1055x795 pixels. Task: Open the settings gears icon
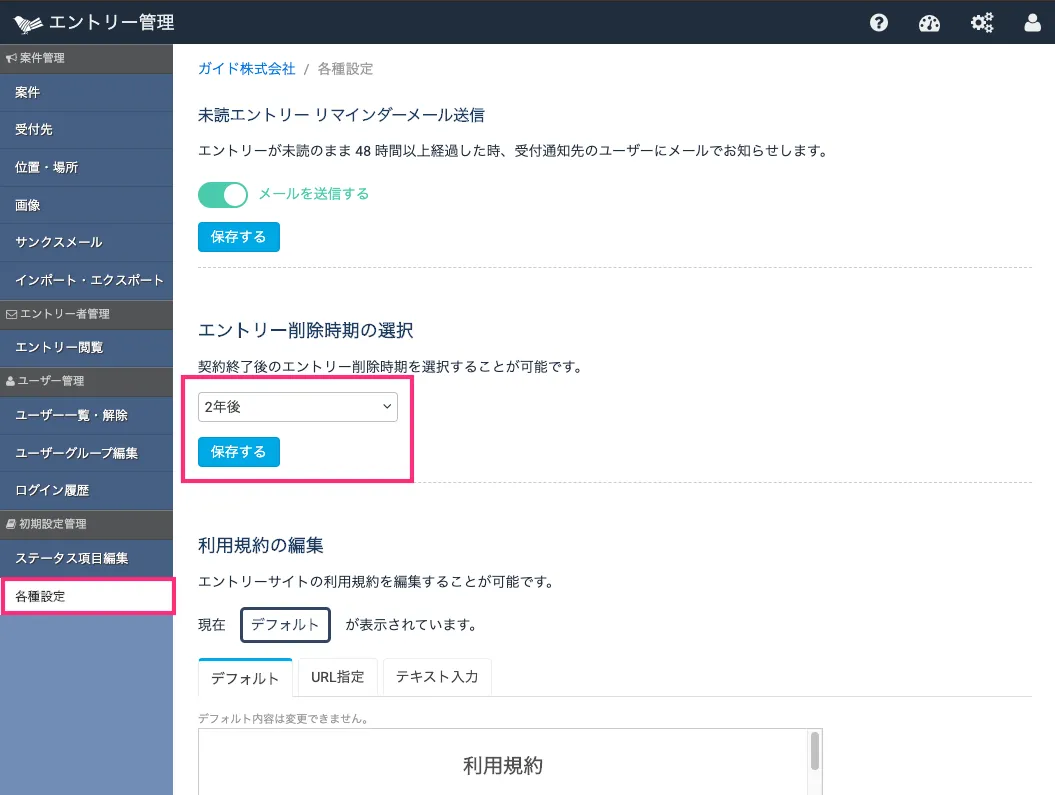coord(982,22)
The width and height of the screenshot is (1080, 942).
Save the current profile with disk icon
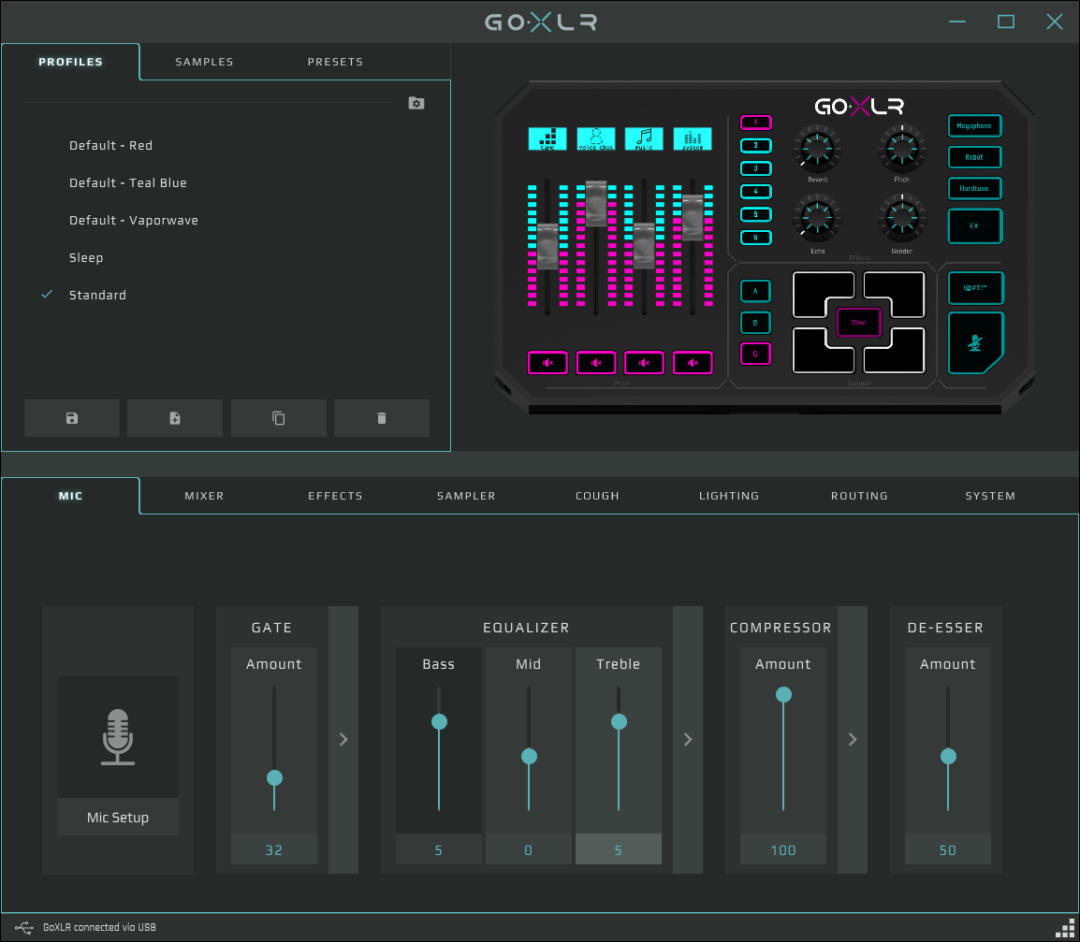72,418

■ Request ■
Copy the lines above word for word, without the pictures.

■ Finished exercise ■
1055x795 pixels. Task: Open the settings gears icon
coord(982,22)
The width and height of the screenshot is (1080, 942).
Save the current profile with disk icon
72,418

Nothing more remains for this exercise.